The Sovereignty of Christ. The absolute sovereignty of Christ in the churches—and in the whole world, as for that—is figuratively depicted.  He is represented as holding the churches in His right hand (v. 16; cf. v. 11).  So His promise to the Apostles—and to us; as they, and we, were, and are, faithful to the commission received from Him: “Lo, I am with you alway, even unto the end of the world” (Mt. 28:18-20).  Mark’s account of the sequel to that promise is recorded in Mark 16:20. “And they went forth, and preached everywhere, the Lord working with them, and confirming the word with signs following.”  Today we may confidently expect and claim that same fellowship with the risen and glorified Christ in our labors for Him. As I understand the situation, however, the miraculous signs are not promised to us today.  Those were given to confirm and validate the New Covenant at its inauguration and inception.

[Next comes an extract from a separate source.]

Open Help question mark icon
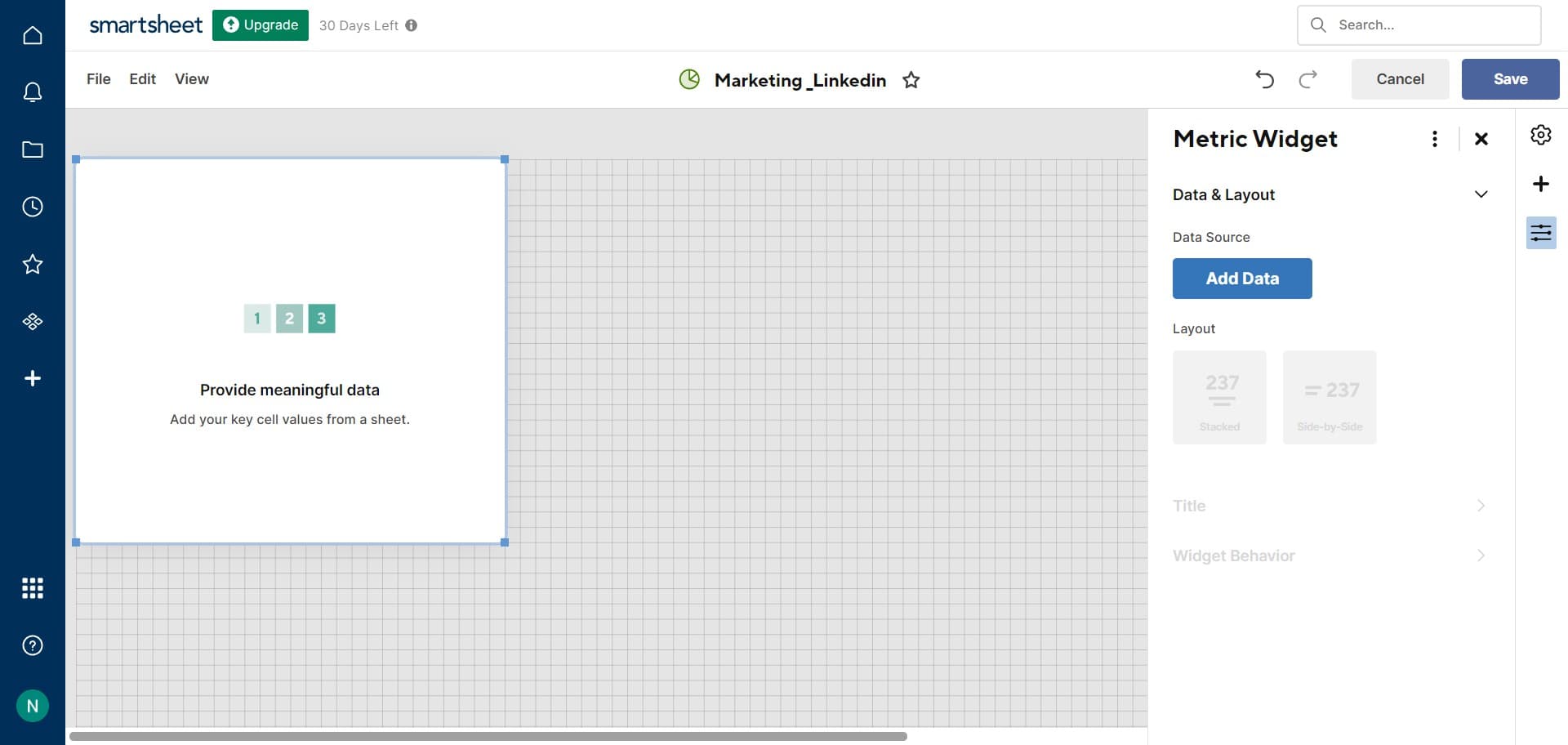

As we proceed in the proclamation of the gospel, we need to rely implicitly on the promise of our Lord to be with us, and to give effectiveness to our labors for Him. It is with His kingdom and His glory that we are primarily involved. And we may be certain that He is for and with us, as we labor for Him. So can we say with David, “My times are in Thy hand” (Ps. 31:15). “I have the keys of hell [hades] and of death,” the Lord said to John.  That was the Word of Him “that liveth, and was dead,” but now is “alive forevermore” (v. 18). That triumphant One is He who is our Savior and Lord.  In spiritual recognition of His Person and triumph, let us be strengthened for the work to which He calls us. Seeing that He “ever liveth” and reigneth (Heb. 7:25), He is fully able to sustain us in the new life and labors for Him.